Please repeat every line of the listing below, word for word.
--- begin Data provided ---
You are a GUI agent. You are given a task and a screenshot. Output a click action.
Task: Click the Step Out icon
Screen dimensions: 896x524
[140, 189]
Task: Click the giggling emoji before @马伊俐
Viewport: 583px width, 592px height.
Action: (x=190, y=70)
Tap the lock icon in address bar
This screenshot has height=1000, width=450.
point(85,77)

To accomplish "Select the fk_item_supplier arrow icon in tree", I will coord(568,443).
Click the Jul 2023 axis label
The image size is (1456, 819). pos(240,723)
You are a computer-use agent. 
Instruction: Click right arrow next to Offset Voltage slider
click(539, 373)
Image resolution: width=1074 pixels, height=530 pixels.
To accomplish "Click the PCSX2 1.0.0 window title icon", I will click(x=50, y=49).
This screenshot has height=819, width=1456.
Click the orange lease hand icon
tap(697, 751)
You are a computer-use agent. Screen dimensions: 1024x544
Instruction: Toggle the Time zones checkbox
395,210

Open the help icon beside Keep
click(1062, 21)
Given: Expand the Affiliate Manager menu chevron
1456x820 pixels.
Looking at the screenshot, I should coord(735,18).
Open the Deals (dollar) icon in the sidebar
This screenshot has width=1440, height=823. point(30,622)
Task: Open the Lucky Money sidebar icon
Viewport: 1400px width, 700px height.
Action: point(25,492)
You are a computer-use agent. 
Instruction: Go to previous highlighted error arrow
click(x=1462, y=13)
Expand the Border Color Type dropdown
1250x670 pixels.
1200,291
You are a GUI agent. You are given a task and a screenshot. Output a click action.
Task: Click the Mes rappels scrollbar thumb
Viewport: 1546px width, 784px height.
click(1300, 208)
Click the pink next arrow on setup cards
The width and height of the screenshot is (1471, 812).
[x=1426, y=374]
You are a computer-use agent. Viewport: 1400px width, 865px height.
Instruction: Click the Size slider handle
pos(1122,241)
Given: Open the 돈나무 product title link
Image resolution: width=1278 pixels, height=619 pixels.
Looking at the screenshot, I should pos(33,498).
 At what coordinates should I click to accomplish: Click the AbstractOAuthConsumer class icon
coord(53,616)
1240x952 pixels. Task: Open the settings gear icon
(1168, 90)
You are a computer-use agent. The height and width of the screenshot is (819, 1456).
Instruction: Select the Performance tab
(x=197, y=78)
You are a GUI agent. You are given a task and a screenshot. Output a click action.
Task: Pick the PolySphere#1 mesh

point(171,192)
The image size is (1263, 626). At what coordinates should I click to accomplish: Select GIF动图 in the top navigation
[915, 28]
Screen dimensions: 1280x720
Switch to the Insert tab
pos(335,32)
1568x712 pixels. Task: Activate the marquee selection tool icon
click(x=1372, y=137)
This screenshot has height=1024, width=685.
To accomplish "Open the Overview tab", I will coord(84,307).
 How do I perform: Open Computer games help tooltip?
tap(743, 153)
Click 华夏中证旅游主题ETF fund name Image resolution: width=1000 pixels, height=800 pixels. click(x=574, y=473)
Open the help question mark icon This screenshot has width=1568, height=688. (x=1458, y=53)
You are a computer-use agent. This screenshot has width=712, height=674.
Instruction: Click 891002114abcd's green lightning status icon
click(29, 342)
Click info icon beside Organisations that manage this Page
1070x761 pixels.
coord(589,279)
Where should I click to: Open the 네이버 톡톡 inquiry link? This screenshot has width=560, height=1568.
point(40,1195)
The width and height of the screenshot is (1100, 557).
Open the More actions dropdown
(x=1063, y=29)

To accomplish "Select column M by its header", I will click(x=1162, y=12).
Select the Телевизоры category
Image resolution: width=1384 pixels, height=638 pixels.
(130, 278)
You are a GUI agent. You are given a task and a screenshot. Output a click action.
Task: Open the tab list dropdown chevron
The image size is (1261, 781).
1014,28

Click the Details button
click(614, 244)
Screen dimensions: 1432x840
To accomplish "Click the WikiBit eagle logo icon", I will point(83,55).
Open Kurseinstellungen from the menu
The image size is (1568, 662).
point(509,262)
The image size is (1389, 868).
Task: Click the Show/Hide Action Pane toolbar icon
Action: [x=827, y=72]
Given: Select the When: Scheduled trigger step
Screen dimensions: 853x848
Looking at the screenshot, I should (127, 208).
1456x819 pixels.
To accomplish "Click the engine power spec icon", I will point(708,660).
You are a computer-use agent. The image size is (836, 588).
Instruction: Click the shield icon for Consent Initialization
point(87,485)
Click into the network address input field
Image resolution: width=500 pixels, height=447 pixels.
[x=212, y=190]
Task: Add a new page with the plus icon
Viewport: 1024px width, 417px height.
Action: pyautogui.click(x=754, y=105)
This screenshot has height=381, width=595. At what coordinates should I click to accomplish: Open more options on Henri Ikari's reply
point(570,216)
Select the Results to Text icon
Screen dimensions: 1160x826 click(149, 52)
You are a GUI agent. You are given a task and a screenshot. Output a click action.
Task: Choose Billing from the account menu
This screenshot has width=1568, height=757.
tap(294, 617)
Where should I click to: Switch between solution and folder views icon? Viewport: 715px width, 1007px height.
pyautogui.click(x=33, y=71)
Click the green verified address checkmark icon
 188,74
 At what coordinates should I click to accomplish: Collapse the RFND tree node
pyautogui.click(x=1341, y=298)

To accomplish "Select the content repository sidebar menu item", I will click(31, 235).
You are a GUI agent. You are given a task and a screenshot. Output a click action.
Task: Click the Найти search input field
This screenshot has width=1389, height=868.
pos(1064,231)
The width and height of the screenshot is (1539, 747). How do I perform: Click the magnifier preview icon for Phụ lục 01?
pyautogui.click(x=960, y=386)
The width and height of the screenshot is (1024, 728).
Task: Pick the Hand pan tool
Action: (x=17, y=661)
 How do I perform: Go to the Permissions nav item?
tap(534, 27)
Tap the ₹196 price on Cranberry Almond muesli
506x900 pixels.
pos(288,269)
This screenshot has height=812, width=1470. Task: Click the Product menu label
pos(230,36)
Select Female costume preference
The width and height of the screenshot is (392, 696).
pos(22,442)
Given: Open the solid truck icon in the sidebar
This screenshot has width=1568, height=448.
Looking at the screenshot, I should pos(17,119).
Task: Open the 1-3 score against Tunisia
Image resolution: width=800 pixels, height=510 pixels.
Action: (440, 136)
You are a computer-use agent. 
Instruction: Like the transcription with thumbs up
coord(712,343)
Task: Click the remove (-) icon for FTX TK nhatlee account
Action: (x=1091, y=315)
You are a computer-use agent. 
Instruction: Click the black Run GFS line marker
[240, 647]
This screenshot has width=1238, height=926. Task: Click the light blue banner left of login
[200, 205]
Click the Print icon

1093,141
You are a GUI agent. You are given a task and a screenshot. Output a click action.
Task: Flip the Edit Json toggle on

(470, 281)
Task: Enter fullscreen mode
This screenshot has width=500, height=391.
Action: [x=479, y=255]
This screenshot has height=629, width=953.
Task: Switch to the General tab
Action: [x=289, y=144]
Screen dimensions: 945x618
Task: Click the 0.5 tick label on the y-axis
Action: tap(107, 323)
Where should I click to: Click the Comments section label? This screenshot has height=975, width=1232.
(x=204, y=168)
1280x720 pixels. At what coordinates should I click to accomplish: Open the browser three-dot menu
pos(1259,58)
--- end Data provided ---
## Reply
You are a GUI agent. You are given a task and a screenshot. Output a click action.
Task: Click the Step Out icon
Screen dimensions: 896x524
[140, 189]
Task: Click the giggling emoji before @马伊俐
Viewport: 583px width, 592px height.
Action: (x=190, y=70)
Tap the lock icon in address bar
This screenshot has height=1000, width=450.
point(85,77)

To accomplish "Select the fk_item_supplier arrow icon in tree", I will coord(568,443).
Click the Jul 2023 axis label
The image size is (1456, 819). pos(240,723)
You are a computer-use agent. 
Instruction: Click right arrow next to Offset Voltage slider
click(539, 373)
Image resolution: width=1074 pixels, height=530 pixels.
To accomplish "Click the PCSX2 1.0.0 window title icon", I will click(x=50, y=49).
This screenshot has height=819, width=1456.
Click the orange lease hand icon
tap(697, 751)
You are a computer-use agent. Screen dimensions: 1024x544
Instruction: Toggle the Time zones checkbox
395,210

Open the help icon beside Keep
click(1062, 21)
Given: Expand the Affiliate Manager menu chevron
1456x820 pixels.
Looking at the screenshot, I should coord(735,18).
Open the Deals (dollar) icon in the sidebar
This screenshot has width=1440, height=823. point(30,622)
Task: Open the Lucky Money sidebar icon
Viewport: 1400px width, 700px height.
Action: point(25,492)
You are a computer-use agent. 
Instruction: Go to previous highlighted error arrow
click(x=1462, y=13)
Expand the Border Color Type dropdown
1250x670 pixels.
1200,291
You are a GUI agent. You are given a task and a screenshot. Output a click action.
Task: Click the Mes rappels scrollbar thumb
Viewport: 1546px width, 784px height.
click(1300, 208)
Click the pink next arrow on setup cards
The width and height of the screenshot is (1471, 812).
[x=1426, y=374]
You are a computer-use agent. Viewport: 1400px width, 865px height.
Instruction: Click the Size slider handle
pos(1122,241)
Given: Open the 돈나무 product title link
Image resolution: width=1278 pixels, height=619 pixels.
Looking at the screenshot, I should pos(33,498).
 At what coordinates should I click to accomplish: Click the AbstractOAuthConsumer class icon
coord(53,616)
1240x952 pixels. Task: Open the settings gear icon
(1168, 90)
You are a computer-use agent. The height and width of the screenshot is (819, 1456).
Instruction: Select the Performance tab
(x=197, y=78)
You are a GUI agent. You are given a task and a screenshot. Output a click action.
Task: Pick the PolySphere#1 mesh

point(171,192)
The image size is (1263, 626). At what coordinates should I click to accomplish: Select GIF动图 in the top navigation
[915, 28]
Screen dimensions: 1280x720
Switch to the Insert tab
pos(335,32)
1568x712 pixels. Task: Activate the marquee selection tool icon
click(x=1372, y=137)
This screenshot has height=1024, width=685.
To accomplish "Open the Overview tab", I will coord(84,307).
 How do I perform: Open Computer games help tooltip?
tap(743, 153)
Click 华夏中证旅游主题ETF fund name Image resolution: width=1000 pixels, height=800 pixels. click(x=574, y=473)
Open the help question mark icon This screenshot has width=1568, height=688. (x=1458, y=53)
You are a computer-use agent. This screenshot has width=712, height=674.
Instruction: Click 891002114abcd's green lightning status icon
click(29, 342)
Click info icon beside Organisations that manage this Page
1070x761 pixels.
coord(589,279)
Where should I click to: Open the 네이버 톡톡 inquiry link? This screenshot has width=560, height=1568.
point(40,1195)
The width and height of the screenshot is (1100, 557).
Open the More actions dropdown
(x=1063, y=29)

To accomplish "Select column M by its header", I will click(x=1162, y=12).
Select the Телевизоры category
Image resolution: width=1384 pixels, height=638 pixels.
(130, 278)
You are a GUI agent. You are given a task and a screenshot. Output a click action.
Task: Open the tab list dropdown chevron
The image size is (1261, 781).
1014,28

Click the Details button
click(614, 244)
Screen dimensions: 1432x840
To accomplish "Click the WikiBit eagle logo icon", I will point(83,55).
Open Kurseinstellungen from the menu
The image size is (1568, 662).
point(509,262)
The image size is (1389, 868).
Task: Click the Show/Hide Action Pane toolbar icon
Action: [x=827, y=72]
Given: Select the When: Scheduled trigger step
Screen dimensions: 853x848
Looking at the screenshot, I should (127, 208).
1456x819 pixels.
To accomplish "Click the engine power spec icon", I will point(708,660).
You are a computer-use agent. The image size is (836, 588).
Instruction: Click the shield icon for Consent Initialization
point(87,485)
Click into the network address input field
Image resolution: width=500 pixels, height=447 pixels.
[x=212, y=190]
Task: Add a new page with the plus icon
Viewport: 1024px width, 417px height.
Action: pyautogui.click(x=754, y=105)
This screenshot has height=381, width=595. At what coordinates should I click to accomplish: Open more options on Henri Ikari's reply
point(570,216)
Select the Results to Text icon
Screen dimensions: 1160x826 click(149, 52)
You are a GUI agent. You are given a task and a screenshot. Output a click action.
Task: Choose Billing from the account menu
This screenshot has width=1568, height=757.
tap(294, 617)
Where should I click to: Switch between solution and folder views icon? Viewport: 715px width, 1007px height.
pyautogui.click(x=33, y=71)
Click the green verified address checkmark icon
 188,74
 At what coordinates should I click to accomplish: Collapse the RFND tree node
pyautogui.click(x=1341, y=298)

To accomplish "Select the content repository sidebar menu item", I will click(31, 235).
You are a GUI agent. You are given a task and a screenshot. Output a click action.
Task: Click the Найти search input field
This screenshot has width=1389, height=868.
pos(1064,231)
The width and height of the screenshot is (1539, 747). How do I perform: Click the magnifier preview icon for Phụ lục 01?
pyautogui.click(x=960, y=386)
The width and height of the screenshot is (1024, 728).
Task: Pick the Hand pan tool
Action: (x=17, y=661)
 How do I perform: Go to the Permissions nav item?
tap(534, 27)
Tap the ₹196 price on Cranberry Almond muesli
506x900 pixels.
pos(288,269)
This screenshot has height=812, width=1470. Task: Click the Product menu label
pos(230,36)
Select Female costume preference
The width and height of the screenshot is (392, 696).
pos(22,442)
Given: Open the solid truck icon in the sidebar
This screenshot has width=1568, height=448.
Looking at the screenshot, I should pos(17,119).
Task: Open the 1-3 score against Tunisia
Image resolution: width=800 pixels, height=510 pixels.
Action: (440, 136)
You are a computer-use agent. 
Instruction: Like the transcription with thumbs up
coord(712,343)
Task: Click the remove (-) icon for FTX TK nhatlee account
Action: (x=1091, y=315)
You are a computer-use agent. 
Instruction: Click the black Run GFS line marker
[240, 647]
This screenshot has width=1238, height=926. Task: Click the light blue banner left of login
[200, 205]
Click the Print icon

1093,141
You are a GUI agent. You are given a task and a screenshot. Output a click action.
Task: Flip the Edit Json toggle on

(470, 281)
Task: Enter fullscreen mode
This screenshot has width=500, height=391.
Action: [x=479, y=255]
This screenshot has height=629, width=953.
Task: Switch to the General tab
Action: [x=289, y=144]
Screen dimensions: 945x618
Task: Click the 0.5 tick label on the y-axis
Action: tap(107, 323)
Where should I click to: Click the Comments section label? This screenshot has height=975, width=1232.
(x=204, y=168)
1280x720 pixels. At what coordinates should I click to accomplish: Open the browser three-dot menu
pos(1259,58)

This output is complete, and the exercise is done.